九月

▼数少ない私の蔵書票のなかの前川千帆版画「雲雀」は二度摺り、本誌題字の斎藤昌三主宰「書物展望」に気に入られ、表紙を飾って貰ったことがある。尤も私だけでなく毎号諸氏のリブリスが紹介されていたが。
▼「白と黒」の題簽も表紙版画も棟方志功。版画題名は奇抜で、鷹には(猛禽)、鶴には「列嘴」、獺には(河嘘)。棟と無造作に朱印を押す。発行者は料治熊太、雅号は朝鳴。
▼誌友になって気安さからなのか、手紙が来て「手紬、手織りの、少し薹の経った時代ものが欲しい」と言う。さてこれは困ったぞ、どこから手に入れたものか。少し考えて、回収業のおじさんに頼んで見よう、馴染みだから無理して捜してくれるかも知れぬ。
▼訪ねて来たおじさんにこのことを伝えると、何とか見当をつけて見ようとうなずいてくれた。一週間したら、見つけたよ、これなんだがねと差し出した。成程、たたけば埃の立つほどの古ぼけたものだが、いいかどうか、がっかりさせたら、またと言うこともあると考えて送った。
▼朝鳴さんがとても喜んで、久し振りの逸品に小躍りするばかりと早速便りが来た。御礼にいただいたのが蔵書票「鐘撞堂」。黒一度摺りだが、裏二色の手彩を施した風変わりな作品。雅趣に富む図柄なので愛用とこころに決めた。
▼そんなことがあってから、中国泰山の朱拓をたくさん頒けていただき、いまも居間に書幅として架けてある。友人が欲しいと言われ、いくつも持って行かれ、いまは二枚折り屏風のみとなった。

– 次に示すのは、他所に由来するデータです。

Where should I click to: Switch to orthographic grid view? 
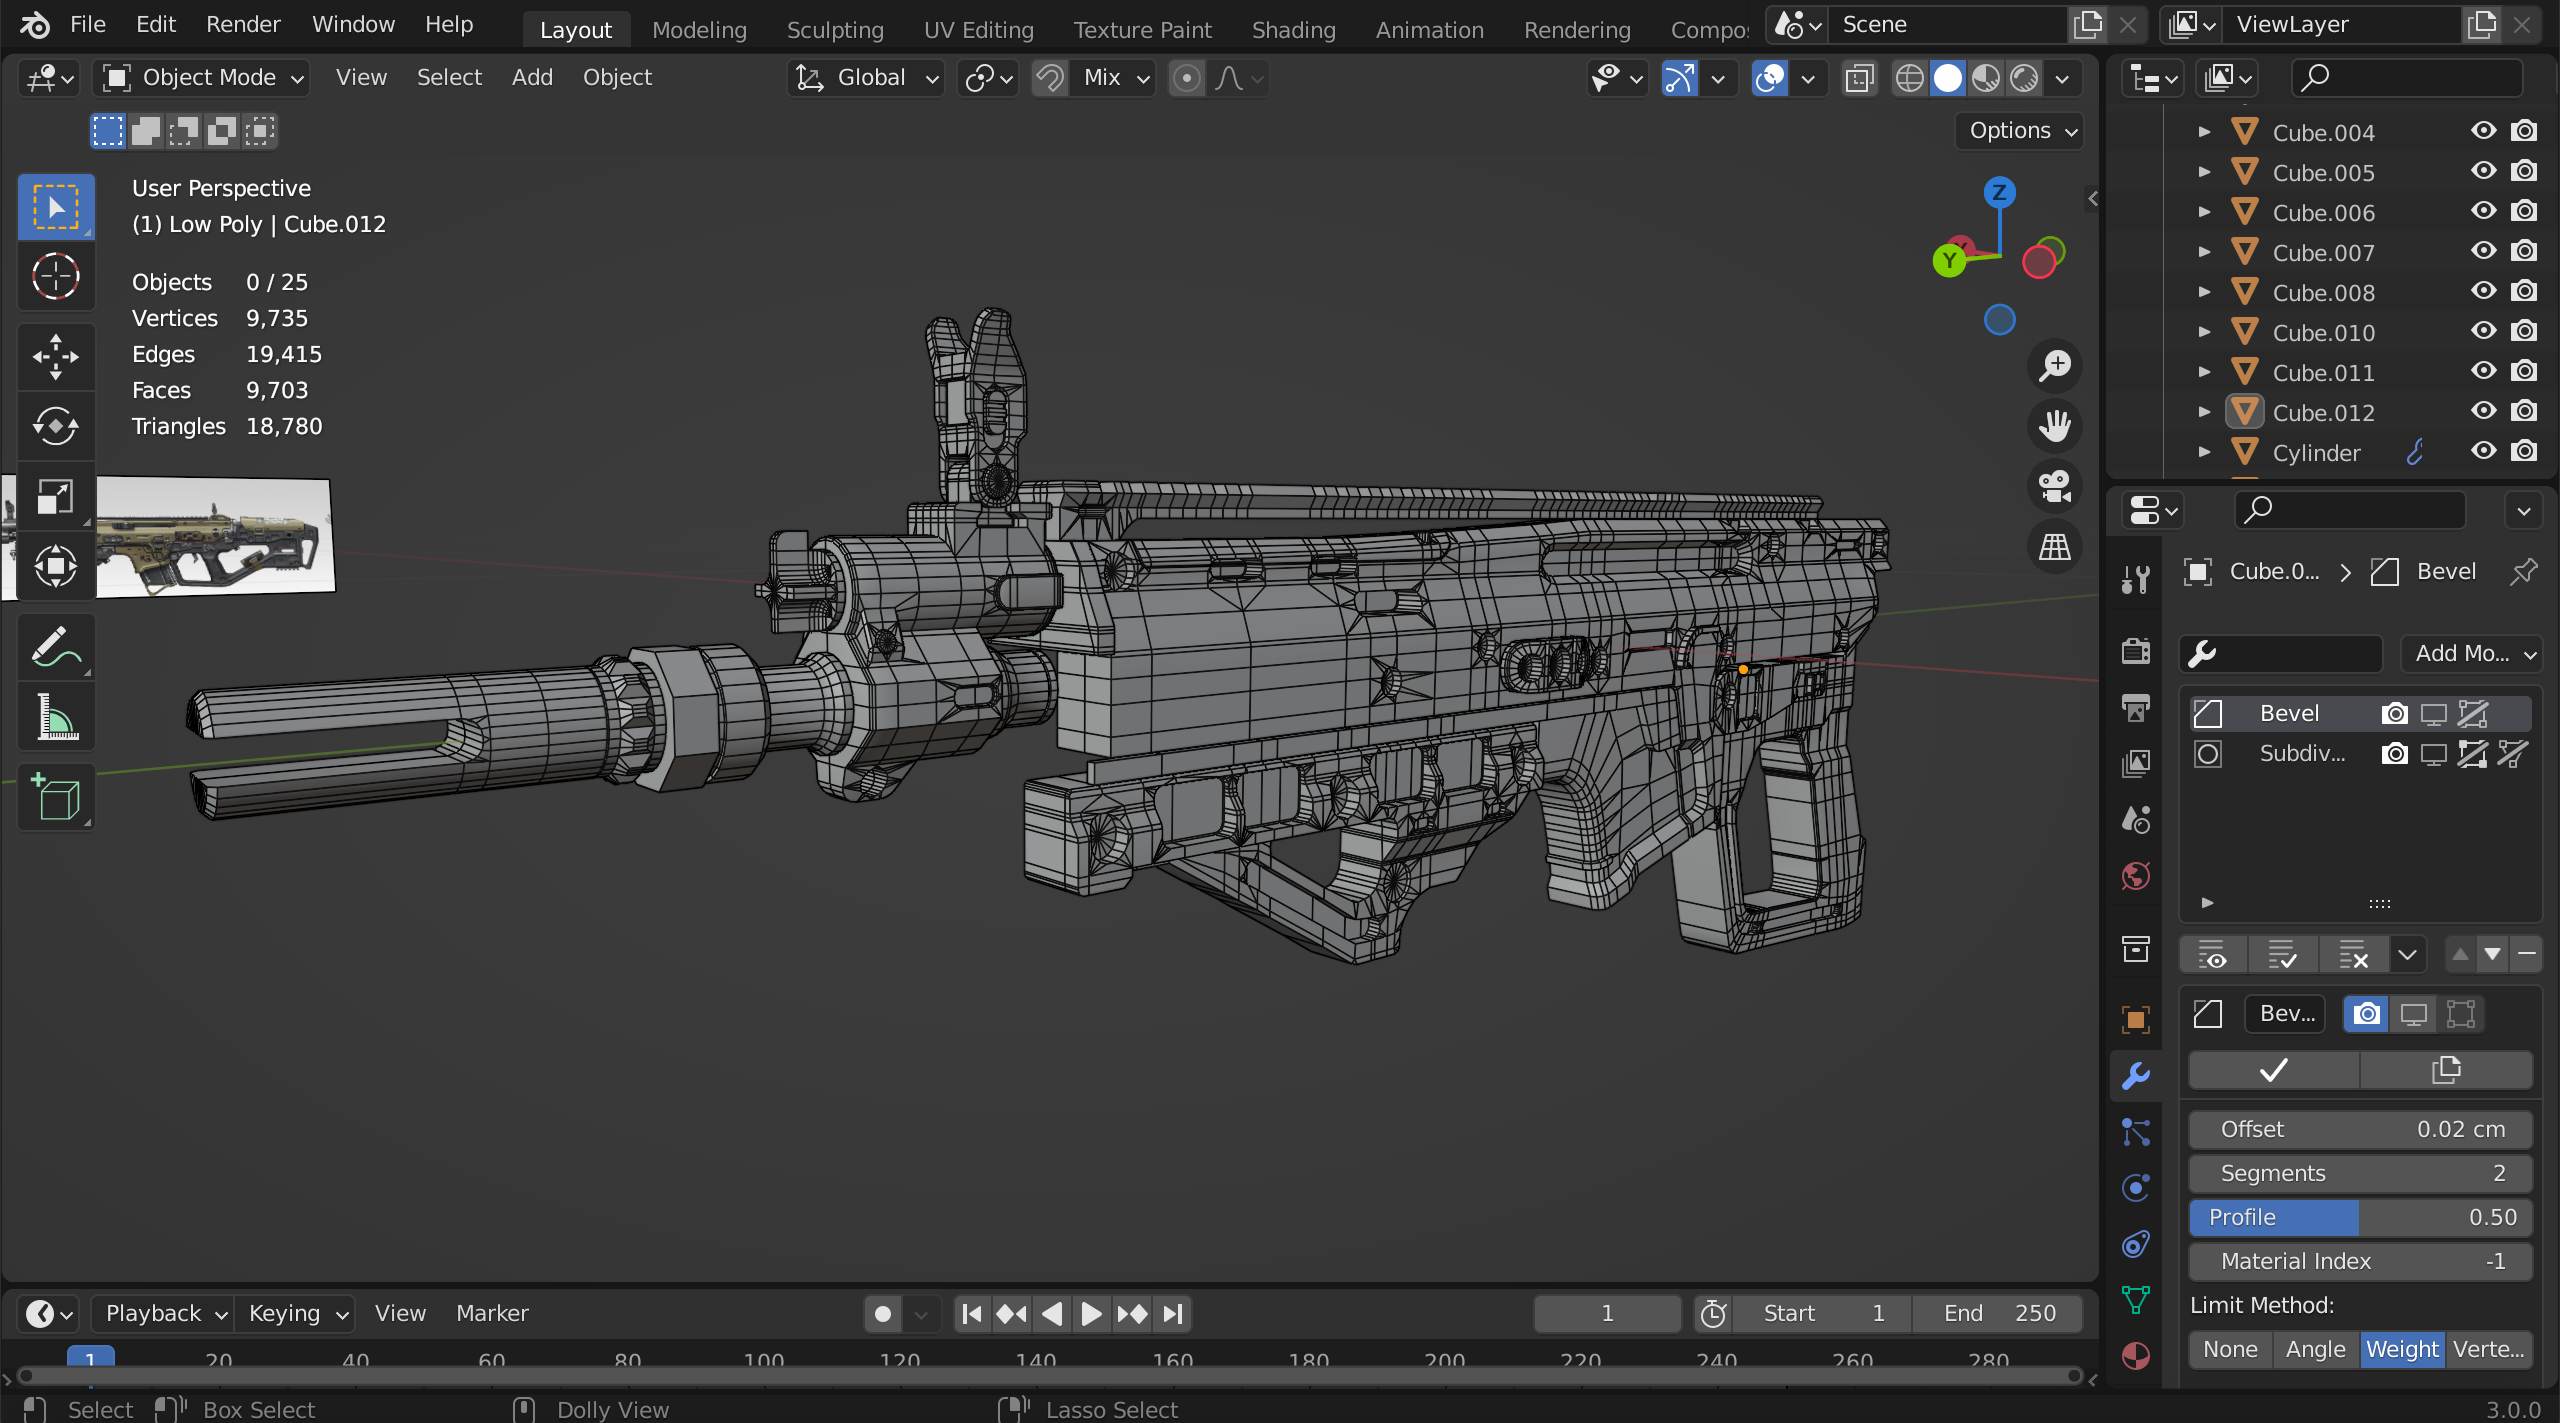click(2054, 546)

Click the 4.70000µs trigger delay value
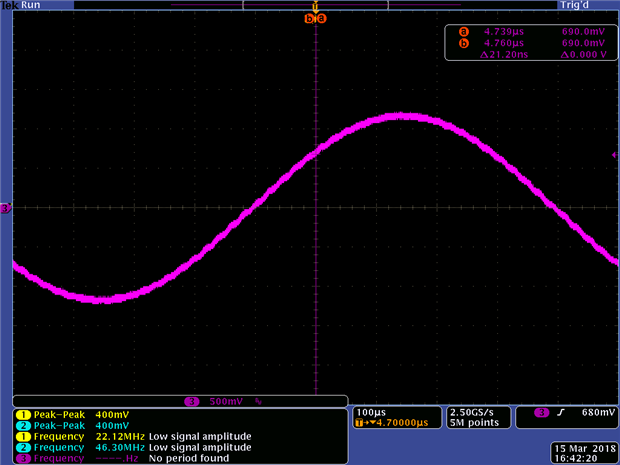(402, 423)
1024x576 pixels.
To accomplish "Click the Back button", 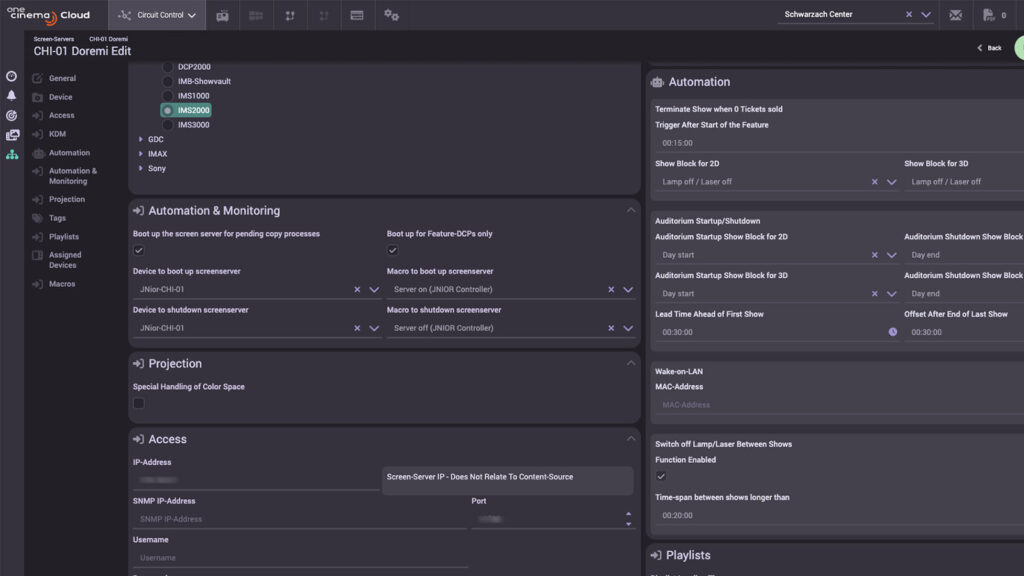I will click(988, 48).
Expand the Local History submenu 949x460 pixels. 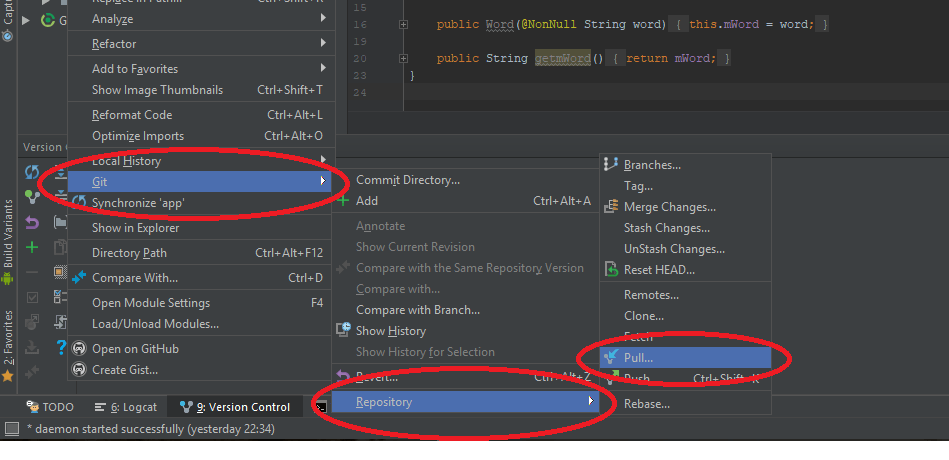point(323,161)
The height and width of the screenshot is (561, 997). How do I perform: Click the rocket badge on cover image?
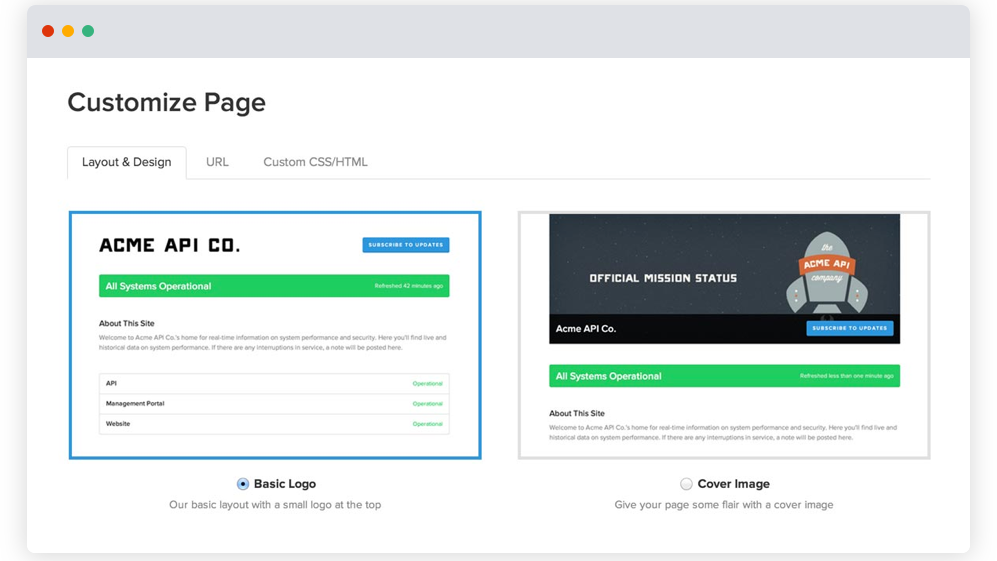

▼川西英が「週刊朝日」表紙に版画「オーケストラ」を発表、評判がよかったので、当地の丸山太郎と一緒に、一枚ずつ所望したいが、と手紙を出した。
▼物好きな私は大山竹二にお願いして、しばしば川西英の神戸風景の小品版画を送って貰った。神戸港や六甲の極彩色のハガキをいまも大事にしているが。
朝日新聞から画稿料は頂戴しているので、丸山太郎と相談し、昔の馬の腹掛けをどこかで見つけてくれとあり、太郎はこの方面に詳しかったので、すぐ送った。